== Given text ==
May 6, 2021

New research reveals bacteria sense heat to learn about their location

Thermal sensing allows bacteria to control their ability to infect hosts
Bacterium forming a biofilm as heat increases
Bacterium forming a biofilm as heat increases.

Just like every organism on this planet, bacteria seek to understand their environment to respond to it in the most appropriate way.

Pseudomonas aeruginosa (P. aeruginosa) is a type of bacteria well-known to cause infections, such as acute and chronic lung infections, wound infections, and infections from medical devices, to name a few. An increase in temperature for an infection-causing bacterium like P. aeruginosa often means that it has successfully conquered a host and found a new location to live. In this case, the bacterium needs to change its virulence, which is its ability to efficiently infect the host.

Dr. Joe Harrison, PhD, associate professor and microbiologist, biochemist, and molecular geneticist in the Department of Biological Sciences — together with a transdisciplinary team of researchers — has shown how a P. aeruginosa strain learns about a temperature change and decides to switch its virulence program into ‘settling’ mode.

Harrison hopes this discovery will lead to future applications in biotechnology involving heat-activated processes.

Bacteria seek to recognize, react to surroundings when becoming more infectious

Bacteria need to understand their surroundings to control their metabolism. For this, they use a small molecule called c-di-GMP. This molecule can bind to proteins and regulate the swimming behaviour of bacteria and the production of biofilm.

Unfortunately, these attributes are also important virulence weapons for bacteria to infect human bodies. When bacteria decide to settle down in a human body, they produce biofilm, which is bacteria surrounded in a sticky, slimy layer of its own secretions. This slime protects P. aeruginosa from the host’s immune system and antibiotics. Due to this, many antibiotics become useless in the fight against this bacterium while the immune system also struggles to clear the bacterial infection. As such, P. aeruginosa biofilms are major burdens in hospital settings.

Harrison, doctoral student Trevor Randall, postdoctoral fellow Dr. Henrik Almblad, PhD, and Dr. Justin MacCallum, PhD, associate professor in the Department of Chemistry, identified a new c-di-GMP-producing enzyme that has a thermometer as a sensory domain.

“When a signal is sensed, bacteria start a series of chemical events that make them adapt to that environment,” Harrison says. “We discovered that for some P. aeruginosa strains, that reaction is linked to the perception of heat.”

== Task to complete ==
In the article on bacterial heat sensing, what does the newly identified c-di-GMP-producing enzyme have as its sensory domain?

Dataset items:

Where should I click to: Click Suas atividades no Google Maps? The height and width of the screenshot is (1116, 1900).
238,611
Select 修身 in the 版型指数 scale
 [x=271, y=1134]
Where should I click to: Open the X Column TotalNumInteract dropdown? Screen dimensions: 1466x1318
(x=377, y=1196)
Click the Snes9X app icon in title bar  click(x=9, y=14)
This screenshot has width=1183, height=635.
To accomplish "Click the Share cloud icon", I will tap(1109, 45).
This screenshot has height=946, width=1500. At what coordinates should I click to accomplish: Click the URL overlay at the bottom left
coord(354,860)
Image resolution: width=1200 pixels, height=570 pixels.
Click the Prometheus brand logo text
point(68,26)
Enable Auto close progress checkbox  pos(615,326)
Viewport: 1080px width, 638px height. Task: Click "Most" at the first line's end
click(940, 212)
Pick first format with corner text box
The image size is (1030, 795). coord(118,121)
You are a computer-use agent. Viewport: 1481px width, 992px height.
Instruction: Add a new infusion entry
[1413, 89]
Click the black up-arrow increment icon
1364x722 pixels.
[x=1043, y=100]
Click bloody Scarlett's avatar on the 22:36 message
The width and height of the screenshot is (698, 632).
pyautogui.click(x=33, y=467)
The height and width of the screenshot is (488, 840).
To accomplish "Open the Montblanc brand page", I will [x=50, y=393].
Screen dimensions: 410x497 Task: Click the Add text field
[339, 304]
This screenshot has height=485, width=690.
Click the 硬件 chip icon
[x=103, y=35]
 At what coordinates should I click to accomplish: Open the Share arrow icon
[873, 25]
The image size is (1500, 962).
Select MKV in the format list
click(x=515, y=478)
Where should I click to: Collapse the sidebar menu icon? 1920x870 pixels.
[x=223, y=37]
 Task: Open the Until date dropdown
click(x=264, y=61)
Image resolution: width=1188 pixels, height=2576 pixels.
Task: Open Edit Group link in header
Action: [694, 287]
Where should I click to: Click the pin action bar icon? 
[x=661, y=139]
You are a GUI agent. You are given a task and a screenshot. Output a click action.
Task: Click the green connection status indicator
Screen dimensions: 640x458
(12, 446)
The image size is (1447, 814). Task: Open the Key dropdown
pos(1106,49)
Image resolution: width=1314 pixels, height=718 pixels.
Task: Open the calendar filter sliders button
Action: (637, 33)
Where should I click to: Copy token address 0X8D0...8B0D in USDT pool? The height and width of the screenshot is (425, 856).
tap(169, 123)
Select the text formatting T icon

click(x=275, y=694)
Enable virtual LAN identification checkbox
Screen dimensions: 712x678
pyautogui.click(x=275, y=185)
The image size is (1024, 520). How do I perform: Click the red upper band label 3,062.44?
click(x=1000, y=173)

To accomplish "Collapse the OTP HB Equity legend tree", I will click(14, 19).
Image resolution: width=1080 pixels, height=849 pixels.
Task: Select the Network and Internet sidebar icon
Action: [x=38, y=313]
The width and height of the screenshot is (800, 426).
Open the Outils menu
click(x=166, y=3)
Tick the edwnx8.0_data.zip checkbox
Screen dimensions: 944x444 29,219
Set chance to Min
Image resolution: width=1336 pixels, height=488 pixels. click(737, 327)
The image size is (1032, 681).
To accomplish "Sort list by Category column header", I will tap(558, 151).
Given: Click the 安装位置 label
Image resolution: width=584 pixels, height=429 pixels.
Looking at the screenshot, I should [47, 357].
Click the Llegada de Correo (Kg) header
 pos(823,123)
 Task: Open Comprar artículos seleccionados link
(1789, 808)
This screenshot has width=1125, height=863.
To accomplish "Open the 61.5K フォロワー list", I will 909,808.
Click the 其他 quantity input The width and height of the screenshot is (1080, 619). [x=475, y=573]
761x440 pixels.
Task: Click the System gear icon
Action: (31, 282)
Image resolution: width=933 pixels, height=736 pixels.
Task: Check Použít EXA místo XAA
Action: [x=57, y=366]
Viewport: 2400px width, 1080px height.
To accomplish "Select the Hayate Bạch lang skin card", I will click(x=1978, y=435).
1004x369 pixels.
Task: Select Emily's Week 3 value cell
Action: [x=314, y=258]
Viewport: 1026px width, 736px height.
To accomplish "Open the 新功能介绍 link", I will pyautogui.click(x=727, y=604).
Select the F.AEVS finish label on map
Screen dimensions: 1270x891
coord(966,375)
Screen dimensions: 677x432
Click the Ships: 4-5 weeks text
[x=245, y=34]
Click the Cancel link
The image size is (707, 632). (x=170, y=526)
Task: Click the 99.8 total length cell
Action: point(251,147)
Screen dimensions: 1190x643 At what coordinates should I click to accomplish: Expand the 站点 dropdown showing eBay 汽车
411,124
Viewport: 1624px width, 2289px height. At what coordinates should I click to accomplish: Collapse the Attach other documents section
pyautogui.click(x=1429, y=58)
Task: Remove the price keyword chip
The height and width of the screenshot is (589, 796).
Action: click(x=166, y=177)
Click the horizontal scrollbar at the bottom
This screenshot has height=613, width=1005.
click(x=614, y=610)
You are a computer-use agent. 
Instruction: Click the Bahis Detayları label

== Result of this task ==
A thermometer.